#### Objectif a:
Convertis en CSV à deux colonnes, nommées requete et resultat, les enregistrements qui vont du tout début jusqu'à la ligne qui contient "[x=148, y=251]", incluse. Fais une ligne par enregistrement, avec son texte et sa réponse, chacun dans un champ entre guillemets où les retours à la ligne deviennent des espaces.

━━ Extrait choisi ━━

Assumer la
sauvegarde des mémoires comme activité créatrice, l’investir dans la
fidélité à des identités et des amitiés, l’inscrire dans des luttes politiques
renouvelées dont l’enjeu est clair et décisif, conserver à chaque patrimoine
son signe propre et sa valeur intrinsèque sous l’hégémonie vivante d’un combat
pour un Liban démocratique, souverain, uni et pluriel, voilà le projet, ses
prolongements et ses nombreuses facettes.
Un exemple parmi d’autres : Le livre de
l’indépendance paru en arabe en 1997, repris en français en 2002. Dans les
dernières années du 20ème siècle, le Liban est sous tutelle syrienne
et l’indépendance un souvenir estompé et un vœu pieux. Gébran Tuéni qui avait
milité les 2 décennies précédentes aux côtés du parti destourien ne joue aucun
rôle en novembre 1943, ce qui agace son fils aîné. Qu’à cela ne tienne, le
projet prend corps de mettre à la disposition des Libanais un livre mettant en
corrélation informations, images et documents capitaux, intégrant les faits dans
un récit qui relate les événements depuis les élections législatives et
présidentielles qui ont vu Béchara Khoury arriver au pouvoir, Riad el-Solh
former son premier gouvernement, prononcer sa déclaration ministérielle et
amender la constitution née sous le mandat français en 1926. Ghassan Tuéni (et
nous[1]
sous sa houlette) rend aux journées de novembre 1943 leurs multiples dimensions
sociétales et populaires –certaines largement inconnues-, les inscrit dans le
contexte régional et international, sans lui donner la prééminence. La
réhabilitation de l’événement avait opéré son retour dans la réécriture de l’histoire,
après avoir été écartée un temps par l’école des Annales. Le livre de
l’indépendance est un reportage où s’investit un art journalistique ;
il est une mise en narration où de nombreux « retours amont » donnent
à l’ouvrage la tournure baroque qui est propre au génie littéraire de Ghassan.

━━━

#### Objectif b:
Reformule sous forme de liste le paragraphe de l'extrait qui commence par « Assumer la sauvegarde des mémoires », en conservant ses idées principales.

━━ Liste des enregistrements ━━

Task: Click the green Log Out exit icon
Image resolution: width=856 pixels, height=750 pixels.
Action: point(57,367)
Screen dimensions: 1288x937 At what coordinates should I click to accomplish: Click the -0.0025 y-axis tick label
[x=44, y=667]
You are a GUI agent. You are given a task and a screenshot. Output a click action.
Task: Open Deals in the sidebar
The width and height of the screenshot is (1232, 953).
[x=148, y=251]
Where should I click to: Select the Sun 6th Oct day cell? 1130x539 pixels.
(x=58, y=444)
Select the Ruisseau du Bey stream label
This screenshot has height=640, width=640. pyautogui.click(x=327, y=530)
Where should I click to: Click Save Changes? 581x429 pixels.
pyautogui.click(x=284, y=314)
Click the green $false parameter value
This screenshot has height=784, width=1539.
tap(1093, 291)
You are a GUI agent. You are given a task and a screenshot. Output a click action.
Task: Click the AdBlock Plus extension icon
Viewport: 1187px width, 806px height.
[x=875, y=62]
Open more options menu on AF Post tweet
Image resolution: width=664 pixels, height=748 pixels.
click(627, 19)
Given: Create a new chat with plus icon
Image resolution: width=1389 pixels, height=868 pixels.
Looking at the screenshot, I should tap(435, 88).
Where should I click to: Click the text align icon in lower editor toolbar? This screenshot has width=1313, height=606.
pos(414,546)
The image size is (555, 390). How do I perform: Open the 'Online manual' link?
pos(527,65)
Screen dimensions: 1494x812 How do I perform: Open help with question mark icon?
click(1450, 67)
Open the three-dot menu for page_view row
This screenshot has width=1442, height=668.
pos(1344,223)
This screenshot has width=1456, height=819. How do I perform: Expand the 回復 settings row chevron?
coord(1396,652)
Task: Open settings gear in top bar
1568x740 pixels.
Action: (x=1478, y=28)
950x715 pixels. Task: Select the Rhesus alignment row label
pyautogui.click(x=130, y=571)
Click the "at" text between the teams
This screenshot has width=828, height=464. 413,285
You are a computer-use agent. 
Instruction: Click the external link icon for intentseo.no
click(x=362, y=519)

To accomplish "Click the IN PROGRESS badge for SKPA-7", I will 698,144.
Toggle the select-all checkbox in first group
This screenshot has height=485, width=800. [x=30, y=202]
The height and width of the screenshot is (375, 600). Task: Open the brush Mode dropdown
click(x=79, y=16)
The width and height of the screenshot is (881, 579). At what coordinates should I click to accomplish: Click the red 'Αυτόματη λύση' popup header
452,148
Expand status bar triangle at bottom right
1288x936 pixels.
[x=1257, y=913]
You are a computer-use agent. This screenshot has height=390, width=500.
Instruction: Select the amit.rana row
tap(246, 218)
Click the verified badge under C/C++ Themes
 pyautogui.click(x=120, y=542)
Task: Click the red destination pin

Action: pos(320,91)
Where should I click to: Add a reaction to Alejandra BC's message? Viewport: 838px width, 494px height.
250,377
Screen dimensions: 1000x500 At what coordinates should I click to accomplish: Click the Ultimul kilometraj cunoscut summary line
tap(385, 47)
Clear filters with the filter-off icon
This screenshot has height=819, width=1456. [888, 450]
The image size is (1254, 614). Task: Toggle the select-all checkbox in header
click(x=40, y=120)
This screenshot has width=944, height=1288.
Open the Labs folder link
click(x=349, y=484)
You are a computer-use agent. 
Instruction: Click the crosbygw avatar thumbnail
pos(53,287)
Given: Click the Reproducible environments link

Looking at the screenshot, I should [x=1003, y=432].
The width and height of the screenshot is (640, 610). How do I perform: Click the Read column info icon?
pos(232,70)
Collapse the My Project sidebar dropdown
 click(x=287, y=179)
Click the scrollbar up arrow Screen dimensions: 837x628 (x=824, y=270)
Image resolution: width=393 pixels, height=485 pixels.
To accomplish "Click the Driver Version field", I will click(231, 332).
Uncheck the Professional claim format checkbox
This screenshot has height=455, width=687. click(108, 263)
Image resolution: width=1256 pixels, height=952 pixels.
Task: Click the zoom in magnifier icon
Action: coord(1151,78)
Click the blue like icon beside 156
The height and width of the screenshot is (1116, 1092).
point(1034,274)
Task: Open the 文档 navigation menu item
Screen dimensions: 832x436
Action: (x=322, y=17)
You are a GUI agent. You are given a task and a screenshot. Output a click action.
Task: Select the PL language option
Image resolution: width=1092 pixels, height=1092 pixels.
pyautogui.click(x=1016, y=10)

━━━

#### Réponse a:
requete,resultat
"Task: Click the green Log Out exit icon Image resolution: width=856 pixels, height=750 pixels.","Action: point(57,367)"
"Screen dimensions: 1288x937 At what coordinates should I click to accomplish: Click the -0.0025 y-axis tick label","[x=44, y=667]"
"You are a GUI agent. You are given a task and a screenshot. Output a click action. Task: Open Deals in the sidebar The width and height of the screenshot is (1232, 953).","[x=148, y=251]"

#### Réponse b:
Le projet consiste à :
- assumer la sauvegarde des mémoires comme une activité créatrice ;
- l'investir dans la fidélité à des identités et à des amitiés ;
- l'inscrire dans des luttes politiques renouvelées, à l'enjeu clair et décisif ;
- conserver à chaque patrimoine son signe propre et sa valeur intrinsèque ;
- mener le tout sous l'hégémonie vivante d'un combat pour un Liban démocratique, souverain, uni et pluriel.